═══ TEXTAUSZUG ═══

Keine Strafbarkeit für Stimmabgabe
Jörg Eisele, Inhaber des Lehrstuhls für Deutsches und Europäisches Straf- und Strafprozessrecht an der Universität Tübingen, konkretisierte gegenüber AFP am 6. Juni 2024: „Die Ausübung des Wahlrechts ist natürlich keine Straftat, vielmehr ein Recht des Bürgers.“ Er führte die einschlägige Bestimmung in der Grundrechtecharta der EU ins Treffen, wonach Unionsbürgerinnen und Unionsbürger in dem Mitgliedstaat, in dem sie ihren Wohnsitz haben, das aktive und passive Wahlrecht bei den Wahlen zum Europäischen Parlament besitzen – unter denselben Bedingungen wie die Angehörigen des betreffenden Mitgliedstaats.
Im Urteil des Bundesverfassungsgerichts aus 2012 gehe es außerdem weder um eine Strafbarkeit noch um eine allgemeine Unzulässigkeit von Wahlen, so Eisele. User in sozialen Medien führen fälschlicherweise eine Strafbarkeit aufgrund des deutschen Strafgesetzbuches an. In der angeführten Bestimmung ist Beihilfe, eine Form der Beteiligung an einer Straftat, geregelt. Um einen eigenen Straftatbestand handle es sich hierbei jedoch nicht, erklärte Eisele. „Sondern man benötigt einen Straftatbestand, zu dem überhaupt Beihilfe geleistet wird. Den gibt es aber nicht.“
Das bestätigte auch Peter Huber auf AFP-Anfrage am 6. Juni 2024. Er lehrt Öffentliches Recht an der Ludwig-Maximilians-Universität München und war Richter am Bundesverfassungsgericht. Die angeführte Bestimmung im Strafgesetzbuch würde voraussetzen, dass jemand eine Straftat begehe, wovon „nicht die Rede“ sein könne: „Ausgemachter Unsinn!“ Auch Niels Petersen, Professor für Öffentliches Recht, Völker- und Europarecht sowie empirische Rechtsforschung an der Universität Münster, stufte die Behauptungen als „reine Desinformation“ ein, wie er AFP am 6. Juni 2024 schrieb.

═══ ZEILEN ═══

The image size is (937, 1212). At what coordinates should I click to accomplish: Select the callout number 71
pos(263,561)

═══
═══ ZEILEN ═══

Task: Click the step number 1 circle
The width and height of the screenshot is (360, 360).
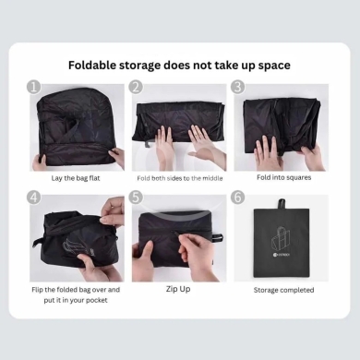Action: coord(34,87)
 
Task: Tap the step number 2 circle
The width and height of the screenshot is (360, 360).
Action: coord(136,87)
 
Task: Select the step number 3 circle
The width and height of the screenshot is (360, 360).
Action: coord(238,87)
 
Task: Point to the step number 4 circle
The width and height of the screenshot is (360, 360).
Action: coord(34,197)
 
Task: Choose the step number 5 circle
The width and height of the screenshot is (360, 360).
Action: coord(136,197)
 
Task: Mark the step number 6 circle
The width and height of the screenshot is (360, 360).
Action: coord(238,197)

═══

ZIEL
Führe den Textauszug über die angebliche Strafbarkeit der Stimmabgabe im Anschluss an seinen letzten Satz weiter. Die Zeilen oben spielen hier keine Rolle.

ERWARTETE ANTWORT
EU-Wahl im Juni 2024
Die EU-Wahl findet in allen 27 EU-Mitgliedstaaten zwischen dem 6. und 9. Juni 2024 statt. In Deutschland sind die Wahllokale am Sonntag, 9. Juni 2024, geöffnet. Insgesamt werden 720 Abgeordnete auf fünf Jahre in das Europäische Parlament von rund 400 Millionen Wahlberechtigten gewählt. Aus Deutschland ziehen 96 Abgeordnete ins Parlament ein.
Im Zusammenhang mit der Wahl zum Europäischen Parlament kursieren zahlreiche Falschbehauptungen. AFP hat bereits überprüft, dass ein Wahlzettel mit einem Kreuz über den Rand hinaus eine gültige Stimme ist. Auch ein Loch im Wahlzettel macht die Stimmabgabe nicht ungültig, sondern hilft Blinden. Weitere Faktenchecks rund um die EU-Wahl sammelt AFP auf der Website.
Fazit: Online wird fälschlich behauptet, es sei strafbar, bei der EU-Wahl seine Stimme abzugeben. Als vermeintlicher Beleg wird ein Urteil des deutschen Bundesverfassungsgerichts aus 2012 angeführt. Dieses Urteil hat jedoch nichts mit der EU-Wahl zu tun und bezog sich lediglich auf die Sitzverteilung im deutschen Bundestag.